:: QUOTED PASSAGE ::
— BEGIN —

“This webpage sets out the Board’s proposals for new authorisation, supervision and complaints rules for Designated Professional Body (DPB) firms and the rationale for the proposed changes.”
I invite you to participate in this consultation on policy proposals to introduce new rules on authorisation, supervision and complaints handling for DPB firms, by the IFoA’s Regulatory Board (the Board). View the current DPB Handbook.
The IFoA has been conducting a substantive review of the DPB Handbook – which was originally introduced in 2009 – and these proposals result from that review.
The Board’s proposals are designed to make the DPB authorisation process for applicant firms quicker, easier and more cost effective, as well as better integrating it with the ongoing supervision of DPB firms. The Board also proposes to revise the DPB Annual Return, so that it focuses on data the IFoA actively uses and to help avoid duplication; and to review firm monitoring visits in light of the IFoA’s evolving approach to risk and regulatory priorities.
The consultation also includes proposals to improve complaints handling, both by DPB firms and by the IFoA, so that all parties know what to do when something goes wrong, and so that they can expect faster and more effective resolution.
The Board welcomes comments on the policy proposals from individual Members, employers of actuaries, other regulators or membership bodies, and anyone else with an interest in the standards which the IFoA sets for its Members and regulated firms. The consultation is likely to be of particular interest to existing DPB firms, or actuarial firms which may be considering making use of the IFoA’s DPB licensing regime.
This consultation asks a series of questions, and we would encourage you to provide comments to support your answers.
We thank you for taking the time to consider these proposals and look forward to receiving your comments.
Neil Buckley
Chair of Regulatory Board
All IFoA DPB firms are required to be managed and controlled by actuaries and their licence allows them to provide regulated investment advice and other services. As an alternative to the DPB licence, some firms hold an Authorised Professional Firm (APF) licence, which allows dual regulation, with ‘Non-Mainstream Regulated Activities (NMRAs) carried out under the IFoA’s DPB Handbook and mainstream regulated activities carried out under the FCA Handbook. The following proposals relate to both types of licence.
IFoA regulation can be a more attractive alternative to FCA regulation for some actuarial firms as it is cheaper and easier to comply with, and is tailored specifically to the needs of the industry. The IFoA’s DPB scheme is relatively small: for the list of firms, see licensed firms.
Oversight of the DPB regime is the responsibility of the DPB Board. View the current DPB Handbook and Guide
The IFoA has been reviewing the DPB Handbook and associated policies and procedures over the course of the last year. The Handbook has not been substantially revised since it was originally introduced in 2009 and requires to be updated to better reflect regulatory developments and new approaches.
The IFoA believes that the suite of policy proposals described below will help strengthen our approach to regulating DPB firms by: helping to make the authorisation process quicker, easier and cost effective for firms, while better integrating it with supervision; improving the supervision of DPB firms, including data collection and management, and; revising complaints handling so that the process is clearer, faster and more effective.
After gathering further views and evidence through a process of consultation and stakeholder engagement, the IFoA expects to commission revised rules which reflect its proposed policy and approach. We expect to publish revised rules later this year.

— END —

:: INSTRUCTION A ::
From the consultation page on DPB firm rules, output the passage that begins at the words "IFoA regulation can" and stops after "see licensed firms.".
The text and the records are unrelated to each other.

:: RECORDS TO USE ::
— BEGIN —

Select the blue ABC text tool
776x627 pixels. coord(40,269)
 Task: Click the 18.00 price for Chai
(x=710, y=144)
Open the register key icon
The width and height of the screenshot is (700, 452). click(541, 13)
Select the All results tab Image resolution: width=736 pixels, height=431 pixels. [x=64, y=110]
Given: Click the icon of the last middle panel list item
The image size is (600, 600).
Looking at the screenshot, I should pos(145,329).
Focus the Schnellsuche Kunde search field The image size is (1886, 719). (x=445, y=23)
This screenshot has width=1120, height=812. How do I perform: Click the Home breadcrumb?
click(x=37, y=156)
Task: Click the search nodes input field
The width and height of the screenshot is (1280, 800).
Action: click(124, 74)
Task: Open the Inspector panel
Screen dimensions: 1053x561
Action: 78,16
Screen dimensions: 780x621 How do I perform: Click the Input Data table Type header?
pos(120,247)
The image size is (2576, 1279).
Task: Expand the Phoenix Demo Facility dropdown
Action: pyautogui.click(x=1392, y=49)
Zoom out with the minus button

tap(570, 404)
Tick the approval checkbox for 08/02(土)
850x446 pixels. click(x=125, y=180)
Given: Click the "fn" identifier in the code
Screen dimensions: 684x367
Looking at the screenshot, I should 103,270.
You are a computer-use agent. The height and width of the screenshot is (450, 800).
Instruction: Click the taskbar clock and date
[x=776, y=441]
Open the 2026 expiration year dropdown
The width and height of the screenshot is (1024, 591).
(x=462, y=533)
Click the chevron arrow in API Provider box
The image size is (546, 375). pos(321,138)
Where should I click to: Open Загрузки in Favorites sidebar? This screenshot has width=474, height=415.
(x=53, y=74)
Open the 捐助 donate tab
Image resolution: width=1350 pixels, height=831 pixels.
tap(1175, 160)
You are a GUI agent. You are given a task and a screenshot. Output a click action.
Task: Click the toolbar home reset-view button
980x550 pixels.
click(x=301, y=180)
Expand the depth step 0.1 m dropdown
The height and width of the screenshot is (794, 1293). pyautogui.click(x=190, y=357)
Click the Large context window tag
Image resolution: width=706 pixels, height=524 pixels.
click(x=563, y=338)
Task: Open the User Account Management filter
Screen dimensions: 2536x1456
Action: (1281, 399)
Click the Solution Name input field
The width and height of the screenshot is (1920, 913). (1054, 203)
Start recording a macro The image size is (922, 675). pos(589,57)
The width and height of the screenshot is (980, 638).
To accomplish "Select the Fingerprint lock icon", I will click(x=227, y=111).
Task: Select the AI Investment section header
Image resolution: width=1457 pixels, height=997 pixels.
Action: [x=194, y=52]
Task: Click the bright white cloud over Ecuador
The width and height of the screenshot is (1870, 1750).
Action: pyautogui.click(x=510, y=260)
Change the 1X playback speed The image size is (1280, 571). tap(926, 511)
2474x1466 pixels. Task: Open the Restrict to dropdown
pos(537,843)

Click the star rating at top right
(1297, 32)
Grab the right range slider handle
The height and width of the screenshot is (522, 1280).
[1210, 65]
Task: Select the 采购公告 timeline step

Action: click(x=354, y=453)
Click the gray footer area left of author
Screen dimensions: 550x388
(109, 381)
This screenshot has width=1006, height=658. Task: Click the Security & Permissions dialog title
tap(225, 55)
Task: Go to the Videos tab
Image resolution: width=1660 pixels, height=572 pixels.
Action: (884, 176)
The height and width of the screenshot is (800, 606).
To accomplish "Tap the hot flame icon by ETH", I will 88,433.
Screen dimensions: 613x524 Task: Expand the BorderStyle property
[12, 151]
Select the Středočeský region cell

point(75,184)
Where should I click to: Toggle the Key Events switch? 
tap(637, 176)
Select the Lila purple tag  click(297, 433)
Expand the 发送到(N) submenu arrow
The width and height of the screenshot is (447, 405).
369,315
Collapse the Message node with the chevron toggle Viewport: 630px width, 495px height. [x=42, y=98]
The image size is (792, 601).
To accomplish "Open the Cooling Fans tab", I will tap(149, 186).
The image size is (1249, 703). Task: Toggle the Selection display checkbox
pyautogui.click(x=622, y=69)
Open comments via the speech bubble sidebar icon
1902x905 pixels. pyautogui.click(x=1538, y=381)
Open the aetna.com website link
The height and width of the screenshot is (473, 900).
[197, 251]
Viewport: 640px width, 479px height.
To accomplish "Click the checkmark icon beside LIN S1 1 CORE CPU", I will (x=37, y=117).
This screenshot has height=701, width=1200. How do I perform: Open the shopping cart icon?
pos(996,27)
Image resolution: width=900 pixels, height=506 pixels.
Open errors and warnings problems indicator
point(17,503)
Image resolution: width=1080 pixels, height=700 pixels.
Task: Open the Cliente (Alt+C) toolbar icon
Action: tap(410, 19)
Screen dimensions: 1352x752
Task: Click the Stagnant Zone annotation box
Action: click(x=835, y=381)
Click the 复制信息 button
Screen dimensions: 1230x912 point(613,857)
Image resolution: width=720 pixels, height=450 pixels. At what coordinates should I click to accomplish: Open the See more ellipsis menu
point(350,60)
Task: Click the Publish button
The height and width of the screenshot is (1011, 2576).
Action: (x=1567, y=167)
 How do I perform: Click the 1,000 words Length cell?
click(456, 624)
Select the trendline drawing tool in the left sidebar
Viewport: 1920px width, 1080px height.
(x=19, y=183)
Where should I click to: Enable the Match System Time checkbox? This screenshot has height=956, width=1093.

— END —

:: INSTRUCTION B ::
In the records, replace "shopping cart" with "basket" in the lines from the one containing "Viewport: 640px width, 479px height." through the one containing "Screen dimensions: 1230x912 point(613,857)", leaving everything else unchanged. Give back only those lines.

:: FINAL ANSWER A ::
IFoA regulation can be a more attractive alternative to FCA regulation for some actuarial firms as it is cheaper and easier to comply with, and is tailored specifically to the needs of the industry. The IFoA’s DPB scheme is relatively small: for the list of firms, see licensed firms.

:: FINAL ANSWER B ::
Viewport: 640px width, 479px height.
To accomplish "Click the checkmark icon beside LIN S1 1 CORE CPU", I will (x=37, y=117).
This screenshot has height=701, width=1200. How do I perform: Open the basket icon?
pos(996,27)
Image resolution: width=900 pixels, height=506 pixels.
Open errors and warnings problems indicator
point(17,503)
Image resolution: width=1080 pixels, height=700 pixels.
Task: Open the Cliente (Alt+C) toolbar icon
Action: tap(410, 19)
Screen dimensions: 1352x752
Task: Click the Stagnant Zone annotation box
Action: click(x=835, y=381)
Click the 复制信息 button
Screen dimensions: 1230x912 point(613,857)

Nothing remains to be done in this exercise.